◆ DIRECTIVE ◆
Please reproduce every one of the items below, line for line and without any change.
_ _ _ _ _ _ _
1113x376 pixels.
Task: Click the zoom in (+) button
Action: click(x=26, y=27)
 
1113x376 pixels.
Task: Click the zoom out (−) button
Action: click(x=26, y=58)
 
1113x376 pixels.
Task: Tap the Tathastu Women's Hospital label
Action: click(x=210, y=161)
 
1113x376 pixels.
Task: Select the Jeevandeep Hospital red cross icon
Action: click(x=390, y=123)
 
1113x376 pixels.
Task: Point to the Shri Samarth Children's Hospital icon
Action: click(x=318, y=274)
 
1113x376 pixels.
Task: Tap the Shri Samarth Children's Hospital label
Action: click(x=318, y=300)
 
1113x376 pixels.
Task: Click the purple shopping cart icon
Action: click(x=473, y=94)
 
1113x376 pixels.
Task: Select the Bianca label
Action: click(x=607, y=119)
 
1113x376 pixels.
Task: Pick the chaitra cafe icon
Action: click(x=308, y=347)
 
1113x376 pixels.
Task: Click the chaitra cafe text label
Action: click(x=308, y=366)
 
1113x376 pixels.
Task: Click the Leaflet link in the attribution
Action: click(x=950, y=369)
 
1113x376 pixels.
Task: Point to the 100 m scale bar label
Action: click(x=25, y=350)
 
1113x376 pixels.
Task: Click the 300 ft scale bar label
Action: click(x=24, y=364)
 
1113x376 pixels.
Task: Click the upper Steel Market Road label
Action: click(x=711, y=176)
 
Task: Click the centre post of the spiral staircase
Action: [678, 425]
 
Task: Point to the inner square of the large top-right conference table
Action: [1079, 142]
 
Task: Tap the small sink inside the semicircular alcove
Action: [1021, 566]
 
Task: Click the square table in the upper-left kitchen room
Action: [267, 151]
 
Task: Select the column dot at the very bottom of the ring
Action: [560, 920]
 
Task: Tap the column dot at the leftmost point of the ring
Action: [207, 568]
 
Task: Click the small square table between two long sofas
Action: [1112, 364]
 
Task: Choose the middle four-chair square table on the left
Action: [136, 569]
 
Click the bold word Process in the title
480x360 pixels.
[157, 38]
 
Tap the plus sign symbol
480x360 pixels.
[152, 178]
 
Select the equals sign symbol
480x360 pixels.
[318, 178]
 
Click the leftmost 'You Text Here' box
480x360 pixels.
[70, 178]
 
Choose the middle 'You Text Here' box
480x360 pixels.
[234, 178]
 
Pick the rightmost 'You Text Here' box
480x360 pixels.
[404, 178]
_ _ _ _ _ _ _
◆ RESULT OF THE TASK ◆
1113x376 pixels.
Task: Click the zoom in (+) button
Action: click(x=26, y=27)
 
1113x376 pixels.
Task: Click the zoom out (−) button
Action: click(x=26, y=58)
 
1113x376 pixels.
Task: Tap the Tathastu Women's Hospital label
Action: click(x=210, y=161)
 
1113x376 pixels.
Task: Select the Jeevandeep Hospital red cross icon
Action: click(x=390, y=123)
 
1113x376 pixels.
Task: Point to the Shri Samarth Children's Hospital icon
Action: click(x=318, y=274)
 
1113x376 pixels.
Task: Tap the Shri Samarth Children's Hospital label
Action: click(x=318, y=300)
 
1113x376 pixels.
Task: Click the purple shopping cart icon
Action: click(x=473, y=94)
 
1113x376 pixels.
Task: Select the Bianca label
Action: click(x=607, y=119)
 
1113x376 pixels.
Task: Pick the chaitra cafe icon
Action: click(x=308, y=347)
 
1113x376 pixels.
Task: Click the chaitra cafe text label
Action: click(x=308, y=366)
 
1113x376 pixels.
Task: Click the Leaflet link in the attribution
Action: click(x=950, y=369)
 
1113x376 pixels.
Task: Point to the 100 m scale bar label
Action: click(x=25, y=350)
 
1113x376 pixels.
Task: Click the 300 ft scale bar label
Action: click(x=24, y=364)
 
1113x376 pixels.
Task: Click the upper Steel Market Road label
Action: click(x=711, y=176)
 
Task: Click the centre post of the spiral staircase
Action: [678, 425]
 
Task: Point to the inner square of the large top-right conference table
Action: [1079, 142]
 
Task: Tap the small sink inside the semicircular alcove
Action: [1021, 566]
 
Task: Click the square table in the upper-left kitchen room
Action: [267, 151]
 
Task: Select the column dot at the very bottom of the ring
Action: [560, 920]
 
Task: Tap the column dot at the leftmost point of the ring
Action: [207, 568]
 
Task: Click the small square table between two long sofas
Action: [1112, 364]
 
Task: Choose the middle four-chair square table on the left
Action: [136, 569]
 
Click the bold word Process in the title
480x360 pixels.
[157, 38]
 
Tap the plus sign symbol
480x360 pixels.
[152, 178]
 
Select the equals sign symbol
480x360 pixels.
[318, 178]
 
Click the leftmost 'You Text Here' box
480x360 pixels.
[70, 178]
 
Choose the middle 'You Text Here' box
480x360 pixels.
[234, 178]
 
Pick the rightmost 'You Text Here' box
480x360 pixels.
[404, 178]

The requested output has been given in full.